This story is a part of Peak, The Athletic’s new desk covering leadership, personal development and success through the lens of sports. Peak aims to connect readers to ideas they can implement in their own personal and professional lives. Follow Peak here.
A few weeks before the NFL playoffs, a group of Kansas City Chiefs players gathered inside a meeting room and listened to an instruction: Go to your happy place.The voice belonged to Dave Merritt, the team’s secondary coach. He closed the door and hit the lights, leaving the room pitch black. He then outlined an exercise: The players were to close their eyes, imagine their happy place, a place of safety and warmth, and then start counting their breaths in silence.
Inhale.
Exhale.
If anyone had stumbled into the room at that moment, it might have looked a little odd — a little new-age or crunchy, a little woo woo, a group of NFL defensive backs breathing slowly in the darkness. But the intention, Merritt said, was for his players to recognize the value of consciously controlling their breath, to understand the tools that would allow them to calm their autonomic nervous system and enter a parasympathetic state.
“It’s a habit that any human being should learn,” Chiefs safety Bryan Cook said. “Focusing on your breath.”
Cook, 25, is a two-time Super Bowl champion and firmly ensconced in Generation Z. He meditates at least once a day.

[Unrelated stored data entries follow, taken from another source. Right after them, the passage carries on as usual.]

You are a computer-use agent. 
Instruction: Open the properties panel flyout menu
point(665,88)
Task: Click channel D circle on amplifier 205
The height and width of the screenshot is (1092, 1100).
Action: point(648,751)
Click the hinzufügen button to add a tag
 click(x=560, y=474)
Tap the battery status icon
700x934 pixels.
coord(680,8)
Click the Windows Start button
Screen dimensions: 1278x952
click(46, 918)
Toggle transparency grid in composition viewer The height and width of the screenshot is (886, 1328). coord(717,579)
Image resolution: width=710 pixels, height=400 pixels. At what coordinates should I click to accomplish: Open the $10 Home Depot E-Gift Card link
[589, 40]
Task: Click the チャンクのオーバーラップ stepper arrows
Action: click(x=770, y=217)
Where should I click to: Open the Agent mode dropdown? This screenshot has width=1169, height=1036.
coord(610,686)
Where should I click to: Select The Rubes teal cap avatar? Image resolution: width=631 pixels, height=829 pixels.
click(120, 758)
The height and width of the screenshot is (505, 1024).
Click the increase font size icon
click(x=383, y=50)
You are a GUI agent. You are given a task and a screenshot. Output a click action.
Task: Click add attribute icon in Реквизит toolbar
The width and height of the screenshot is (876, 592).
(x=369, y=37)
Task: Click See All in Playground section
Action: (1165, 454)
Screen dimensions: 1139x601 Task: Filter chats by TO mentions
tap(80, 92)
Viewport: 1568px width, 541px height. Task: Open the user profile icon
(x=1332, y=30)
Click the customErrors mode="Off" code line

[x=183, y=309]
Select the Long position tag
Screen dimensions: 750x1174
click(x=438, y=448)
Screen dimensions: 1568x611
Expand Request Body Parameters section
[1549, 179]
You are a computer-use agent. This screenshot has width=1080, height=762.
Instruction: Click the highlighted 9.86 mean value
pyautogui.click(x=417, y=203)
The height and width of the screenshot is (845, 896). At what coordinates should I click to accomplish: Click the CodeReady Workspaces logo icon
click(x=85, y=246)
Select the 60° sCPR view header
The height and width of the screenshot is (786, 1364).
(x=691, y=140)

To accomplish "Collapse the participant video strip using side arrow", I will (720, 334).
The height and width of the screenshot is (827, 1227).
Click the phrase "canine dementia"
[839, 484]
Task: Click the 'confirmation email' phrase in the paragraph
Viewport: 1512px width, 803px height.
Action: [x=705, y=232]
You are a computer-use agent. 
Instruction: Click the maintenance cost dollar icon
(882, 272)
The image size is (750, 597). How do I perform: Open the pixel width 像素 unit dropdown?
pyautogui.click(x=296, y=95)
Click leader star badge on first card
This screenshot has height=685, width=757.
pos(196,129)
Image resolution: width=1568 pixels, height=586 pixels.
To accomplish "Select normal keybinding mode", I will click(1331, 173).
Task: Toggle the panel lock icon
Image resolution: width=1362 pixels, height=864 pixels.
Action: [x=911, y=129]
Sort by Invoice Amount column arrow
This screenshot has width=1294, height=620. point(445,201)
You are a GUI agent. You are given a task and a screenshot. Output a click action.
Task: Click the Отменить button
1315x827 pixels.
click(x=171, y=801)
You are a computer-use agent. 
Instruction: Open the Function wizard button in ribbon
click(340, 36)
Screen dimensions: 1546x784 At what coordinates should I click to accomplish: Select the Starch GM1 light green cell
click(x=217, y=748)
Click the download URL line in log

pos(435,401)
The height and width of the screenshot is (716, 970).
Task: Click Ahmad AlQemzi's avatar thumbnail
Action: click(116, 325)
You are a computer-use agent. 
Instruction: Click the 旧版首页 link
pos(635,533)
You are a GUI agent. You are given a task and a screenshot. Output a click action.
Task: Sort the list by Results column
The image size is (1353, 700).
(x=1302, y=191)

Three days before the Super Bowl, he woke up in a hotel in New Orleans and began his day with 20 deep breaths.
“People get caught up in doing the daily tasks,” he said. “If you actually just sit, it lets your body do what it needs to do. You’ll find yourself in a place of peace and calmness.”
In a previous era, Cook might have been an eccentric outlier. But as the concepts of mindfulness and mental health have gained a societal foothold, he’s part of a cohort of athletes who have found performance benefits in the simple act of breathing.
From NBA stars Steph Curry and Shai Gilgeous-Alexander to NFL quarterback Aaron Rodgers to MLB pitchers Logan Webb and Marcus Stroman, nearly ever sport has athletes using focused breathwork to calm their minds, improve their lives and boost their performance.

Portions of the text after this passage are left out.